What you want is to use MSE (mean squared error) if your goal is simply to compare qualities between different images, or PSNR (peak signal-to-noise-ratio) if you want to discretely quantify the differences between your images (in other words, calculating the MSE is part of determining the PSNR, and a higher MSE always results in a lower dB (the measurement for PSNR), so if your goal is simply to compare images to determine which is closer to the original than another, MSE is all that is needed, whereas if you want to quantify exactly how close using dB, you should continue on and calculate the PSNR, although even still this part is optional).

For MSE (all you probably really need), the pseudo code would be:
error = 0
for ( all Y ) {
for ( all X ) {
error += (src(X, Y) - copy(X, Y)) * (src(X, Y) - copy(X, Y))
}
}
error /= (width * height)


This is applied to each channel separately, so you would have one error value for R, one for G, and one for B.

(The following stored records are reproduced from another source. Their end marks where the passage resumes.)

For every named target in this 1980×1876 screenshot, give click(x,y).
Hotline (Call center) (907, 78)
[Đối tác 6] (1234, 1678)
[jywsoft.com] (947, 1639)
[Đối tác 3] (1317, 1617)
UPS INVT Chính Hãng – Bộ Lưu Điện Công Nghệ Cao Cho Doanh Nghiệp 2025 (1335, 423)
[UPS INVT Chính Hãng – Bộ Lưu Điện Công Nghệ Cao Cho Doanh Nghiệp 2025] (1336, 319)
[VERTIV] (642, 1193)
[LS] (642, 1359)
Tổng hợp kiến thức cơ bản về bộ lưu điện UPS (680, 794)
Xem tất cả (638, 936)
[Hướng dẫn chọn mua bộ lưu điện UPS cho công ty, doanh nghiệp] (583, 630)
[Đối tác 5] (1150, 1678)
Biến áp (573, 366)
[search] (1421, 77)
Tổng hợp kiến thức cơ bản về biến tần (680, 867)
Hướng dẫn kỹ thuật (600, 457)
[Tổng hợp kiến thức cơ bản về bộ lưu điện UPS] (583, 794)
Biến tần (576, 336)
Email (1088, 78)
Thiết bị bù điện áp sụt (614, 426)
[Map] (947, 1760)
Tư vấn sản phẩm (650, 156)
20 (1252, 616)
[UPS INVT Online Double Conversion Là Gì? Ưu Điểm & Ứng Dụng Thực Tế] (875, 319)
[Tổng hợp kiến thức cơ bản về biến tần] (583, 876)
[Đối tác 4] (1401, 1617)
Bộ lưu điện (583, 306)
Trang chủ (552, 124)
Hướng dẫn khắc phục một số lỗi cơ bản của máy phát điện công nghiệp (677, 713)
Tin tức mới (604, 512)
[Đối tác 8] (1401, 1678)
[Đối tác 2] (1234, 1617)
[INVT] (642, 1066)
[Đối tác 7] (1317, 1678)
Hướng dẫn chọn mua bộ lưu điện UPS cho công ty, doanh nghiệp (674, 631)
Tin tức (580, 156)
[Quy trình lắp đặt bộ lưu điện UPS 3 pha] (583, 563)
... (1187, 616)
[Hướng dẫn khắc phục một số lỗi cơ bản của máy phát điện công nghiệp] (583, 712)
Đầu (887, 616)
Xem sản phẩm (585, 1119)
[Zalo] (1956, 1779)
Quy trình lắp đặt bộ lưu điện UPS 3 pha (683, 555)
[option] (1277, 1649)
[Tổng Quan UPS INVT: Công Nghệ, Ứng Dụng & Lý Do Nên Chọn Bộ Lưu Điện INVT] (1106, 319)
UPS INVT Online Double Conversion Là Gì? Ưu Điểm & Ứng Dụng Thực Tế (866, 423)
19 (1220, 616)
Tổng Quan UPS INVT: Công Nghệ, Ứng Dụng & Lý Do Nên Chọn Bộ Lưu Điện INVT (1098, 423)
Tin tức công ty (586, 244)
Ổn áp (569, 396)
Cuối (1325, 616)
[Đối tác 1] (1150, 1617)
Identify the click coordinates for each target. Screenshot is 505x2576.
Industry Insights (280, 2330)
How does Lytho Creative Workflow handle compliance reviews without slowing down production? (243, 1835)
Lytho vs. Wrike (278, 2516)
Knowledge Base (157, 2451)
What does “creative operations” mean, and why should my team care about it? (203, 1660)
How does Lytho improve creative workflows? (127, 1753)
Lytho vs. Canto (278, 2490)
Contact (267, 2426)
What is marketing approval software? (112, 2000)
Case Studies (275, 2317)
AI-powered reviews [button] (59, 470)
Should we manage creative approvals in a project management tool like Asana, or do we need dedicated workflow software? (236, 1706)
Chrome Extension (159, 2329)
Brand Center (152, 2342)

Then you apply perceptual weights to these error values based on how humans perceive light.

Common weights are:
(0.299f, 0.587f, 0.114f)
(0.212656f, 0.715158f, 0.072186f)
(0.3086f, 0.6094f, 0.082f)

Notice how they all add up to 1, and also how green is always weighted much higher than the rest. This is also why the 565 16-bit color format exists, because green is the most important color perceptually. For example, if it was instead red that was most important to us humans, the 16-bit color format would instead have been 655.


Your final total perceptually adjusted error would be (assuming weights of (0.212656f, 0.715158f, 0.072186f)):
redError * 0.212656f + greenError * 0.715158f + blueError * 0.072186f


This gets you a properly weighted perceptually adjusted error metric that allows you to determine how close you are to the original, and is simple to implement.